10 April, 2009

Good Friday

It always seems to rain on the day Jesus died.

In grade school, we would have off on this day. I wouldn't have to put on my stifling suit jacket and tie. The grey wool trousers could rest in the closet until Monday morning. And with the coming of warmer weather came me dreading the time when the suit jacket was no longer necessary. By the time I was eight, my natural tendency to avoid any kind of athletics had caught up with me. I wore glasses as a result of reading all the time. And my baby fat was multiplying exponentially -- to the point where it could no longer be considered just baby fat. It was, in fact, too much eating fat. My days and nights of pizza, stromboli, pierogies, fried dough and raw pasta (yes, you heard it here, raw pasta) had caught up with me. My black suit jacket provided a shield against the fat, or so I thought. In just my white shirt sleeves and tie I was vulnerable, easy to defeat.

With Mom at work, Good Fridays would be spent at Gram and Pop's cooking and reading. We strictly honored the no meat on Fridays during Lent edict. So that meant fish for Mom and Dad, Gram and Pop and Uncle Al. And pizza for me and my brother. It was my job to roll out the pizza dough and then when it had risen (much like the Saviour) and rested (like God on Sundays) I would top it. Not like that.

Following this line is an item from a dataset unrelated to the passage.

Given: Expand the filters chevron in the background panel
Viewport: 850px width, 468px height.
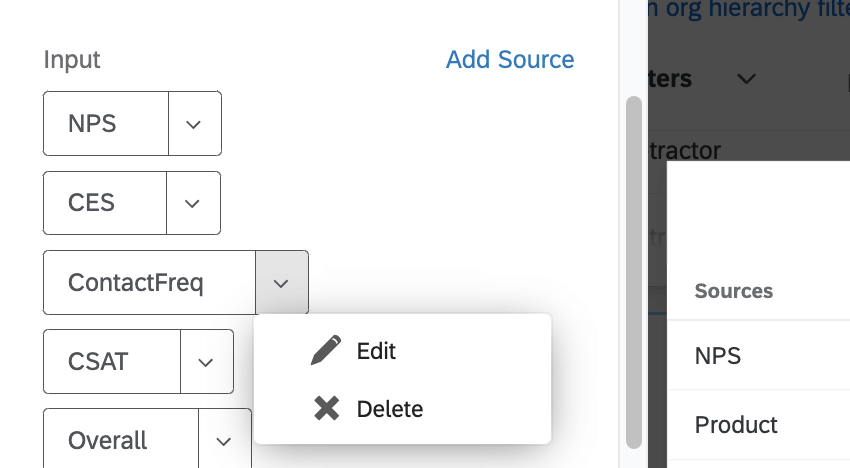Looking at the screenshot, I should [746, 78].
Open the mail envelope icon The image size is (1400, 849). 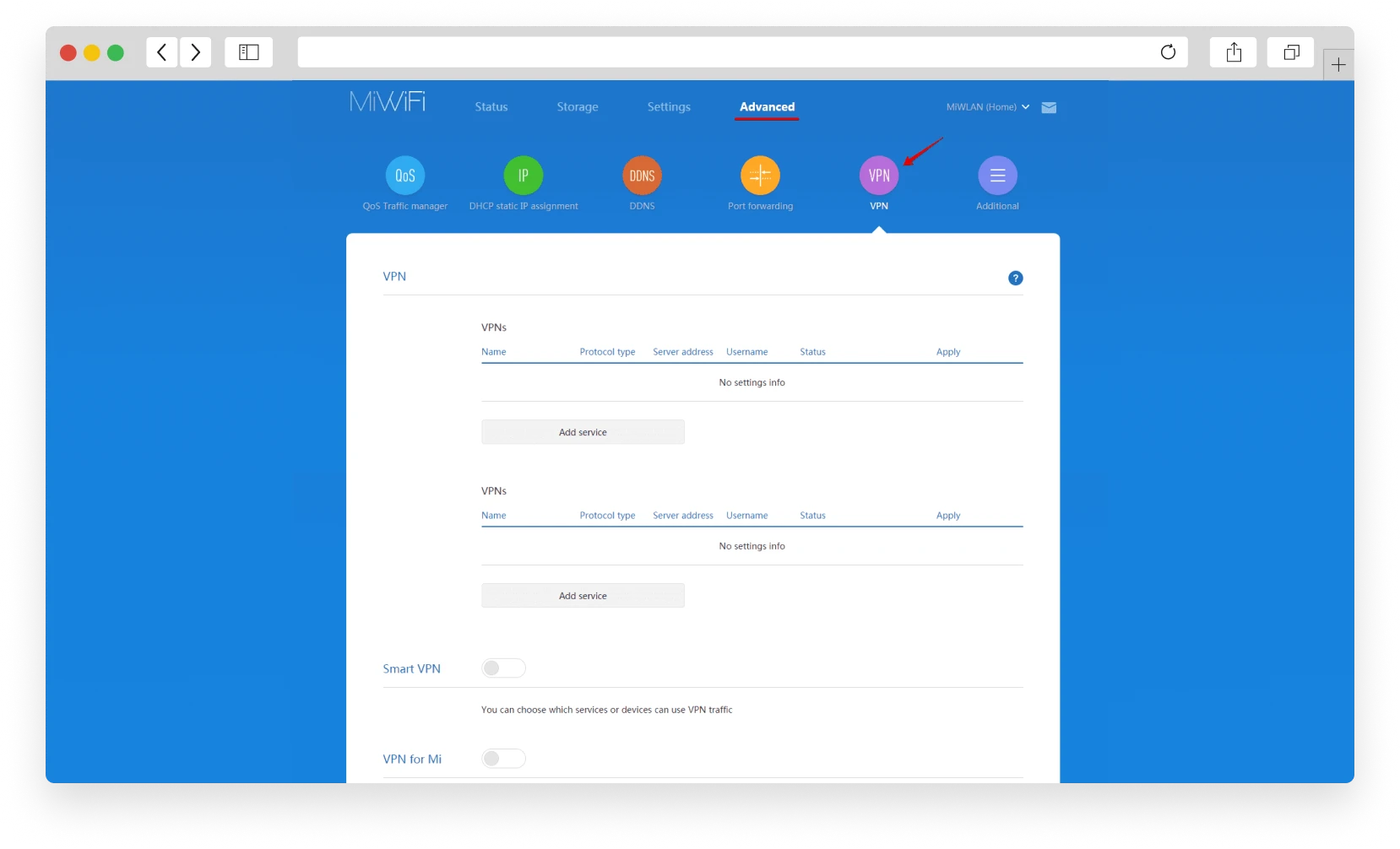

Of course after rolling the dough out, while Gram watched her soaps, I would go in and pick off tiny pieces of the raw mass and eat it. It was salty, chewy and delicious. I would then pour a big glass of coke and go back to whatever book I was reading. Sometimes I would help Gram bread the fish but I found that to be boring, especially if I was deeply engrossed in Christopher Pike. PS: Why have none of his young adult books translated to the big screen?

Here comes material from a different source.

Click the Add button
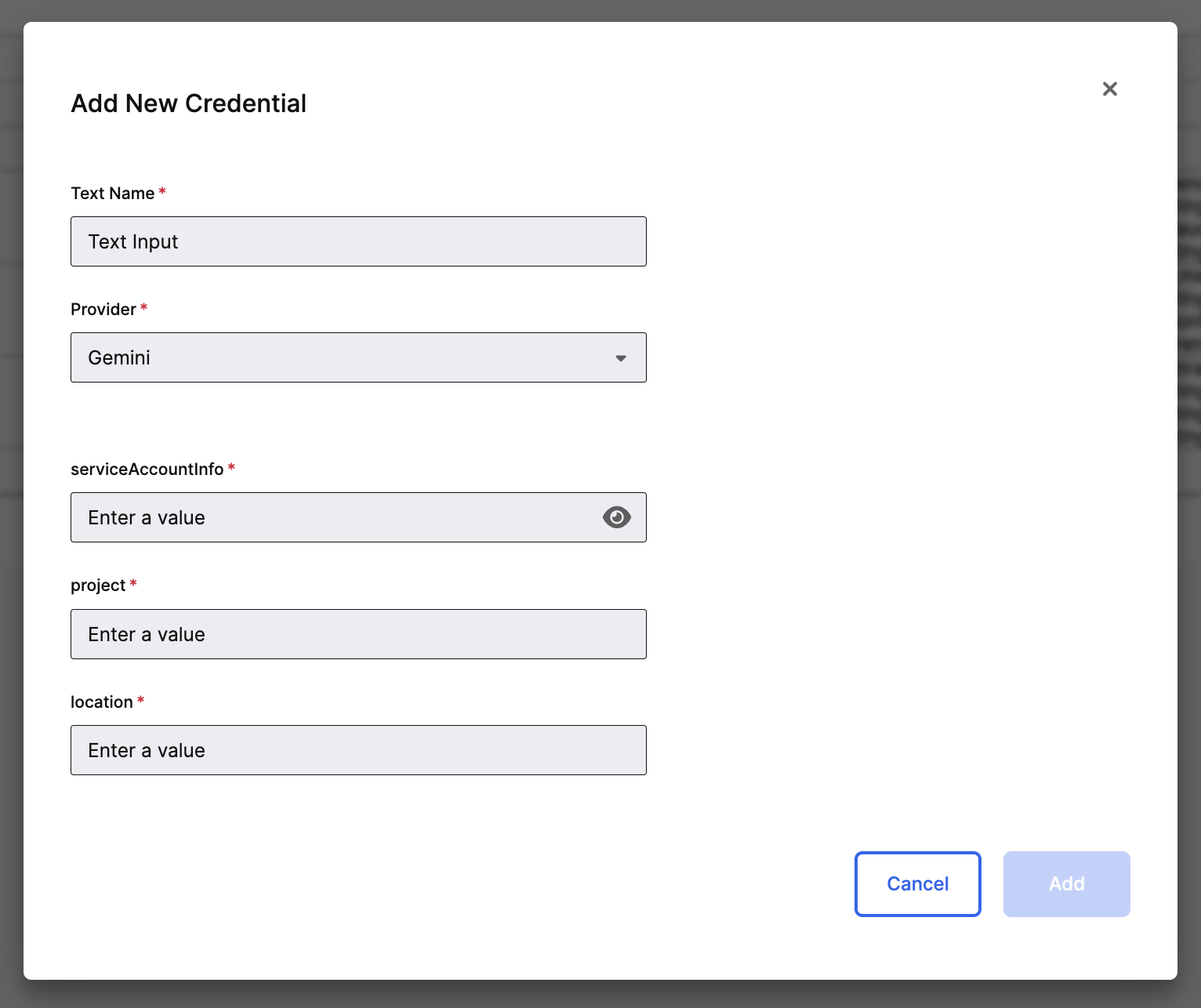Screen dimensions: 1201x1008 coord(1066,883)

On Good Fridays Catholics aren't supposed to talk for an hour (usually between the hours of two and four -- pick one). Instead they're supposed to sit and reflect on the passing of Jesus (we were taught to bow our heads every time we said his name) and what his ultimate sacrifice meant to us. Well, to me, it meant I couldn't talk, read or watch TV for an hour. It meant sitting on the front porch with Gram one hand in mine the other with a cigarette, Isis the German Shepard/Husky mix curled at my feet, and the people on the street walking by.

It was quiet time.

Now there's too much quiet time. I forget, sometimes, how impossible it was to shut me up most of the time. As I got older I started to think that I didn't have anything worth saying.